Les associations contre le mal-logement demandent un moratoire sur les expulsions

Delphine Bancaud

— 

V.Wartner/20minutes

La décision de prolonger la trêve hivernale jusqu’au 31 mars, annoncée par la ministre du Logement mardi, ne leur a pas suffi. Ce mercredi, les représentants de 33 associations luttant contre le mal-logement, se sont réunis devant l’Assemblée nationale, avant d’y être reçus, pour demander officiellement un moratoire pour l’année 2013 sur les expulsions locatives sans solutions.

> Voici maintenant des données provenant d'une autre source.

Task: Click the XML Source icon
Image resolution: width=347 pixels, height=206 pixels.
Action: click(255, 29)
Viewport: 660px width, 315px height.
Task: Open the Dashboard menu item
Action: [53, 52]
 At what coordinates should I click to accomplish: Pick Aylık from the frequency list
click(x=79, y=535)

«En dix ans, les décisions de justice d'expulsions pour impayés de loyers ont augmenté de 40% (113.669 en 2011) et les expulsions avec le concours de la force publique ont doublé (12.760 en 2011). Et cette année, la précarisation des familles nous laisse craindre une forte hausse des expulsions, si l’on ne fait rien», explique Christophe Robert, porte-parole du collectif. D’autant que les chiffres officiels ne reflètent pas la réalité des expulsions selon les associations, beaucoup de familles quittant leur logement avant l’arrivée des huissiers. Elles estiment donc le nombre d’expulsions à environ 40.000 pour 2012.

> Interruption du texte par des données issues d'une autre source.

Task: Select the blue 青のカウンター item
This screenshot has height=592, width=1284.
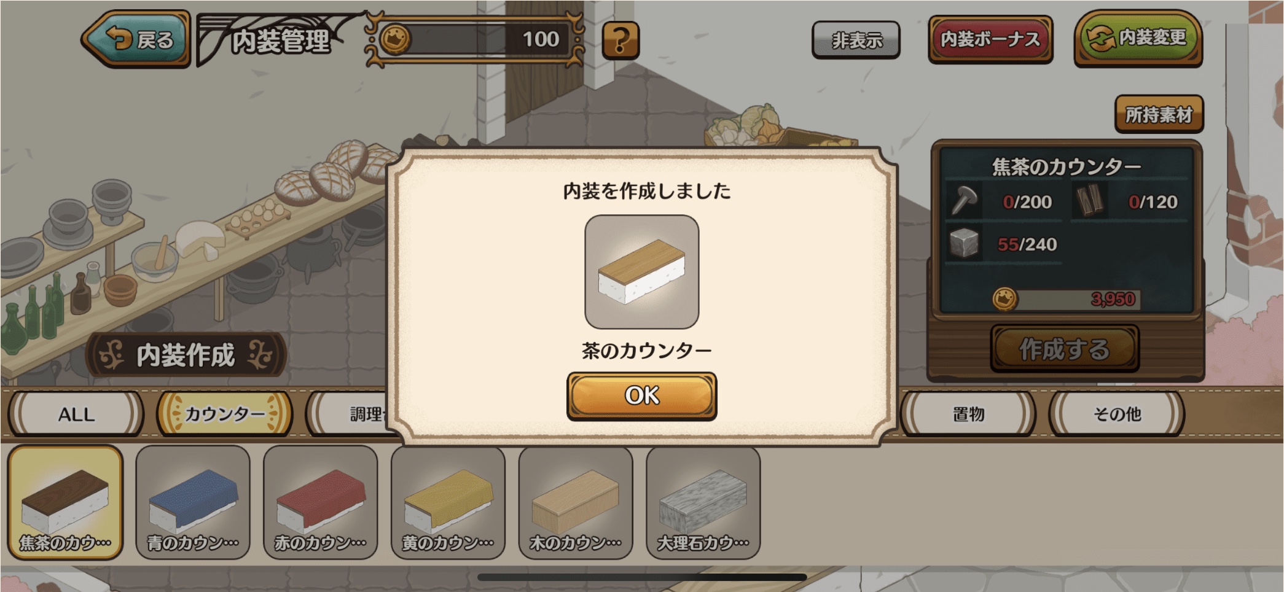Action: click(x=193, y=502)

Indemniser les propriétaires

S’il demande le maintien des personnes en difficulté dans leur logement actuel, le collectif ne souhaite cependant pas que cela pénalise les propriétaires. «Il faut les dédommager», suggère ainsi Christophe Robert, évoquant le fonds d’indemnisation des propriétaires, qui peut être mobilisé lorsqu’un préfet ne met pas en œuvre une décision d’expulsion. «Malheureusement ce fonds est passé de 78 millions d’euros en 2005 à 42 millions pour le budget 2013», regrette-t-il. Et en cette période de restriction budgétaire, difficile d’imaginer que ce fonds soit davantage abondé par l’Etat. «Pourtant, le coût des expulsions est très élevé pour les pouvoirs publics, si on cumule les frais de procédures, le recours aux huissiers, le relogement des familles dans des hôtels couteux…», souligne Christophe Robert.

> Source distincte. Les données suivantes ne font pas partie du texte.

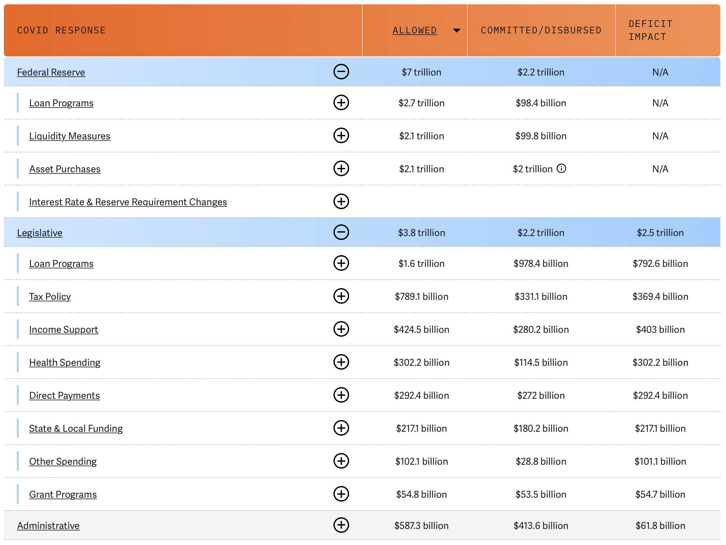The width and height of the screenshot is (726, 545).
Task: Expand Direct Payments plus icon
Action: pyautogui.click(x=341, y=395)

Et si ce moratoire est une première étape, le collectif appelle surtout à une véritable politique préventive des expulsions. «Il faut par exemple orchestrer des enquêtes sociales dès les premiers impayés de loyer et faire accompagner les familles en difficulté par des travailleurs sociaux pour échelonner leur dette, déclencher des aides spécifiques pour elles et maintenir leurs allocations logement, malgré le défaut de paiement du loyer», suggère Christophe Robert. Des propositions qui seront soumises dans une lettre adressée à tous les députés et les sénateurs.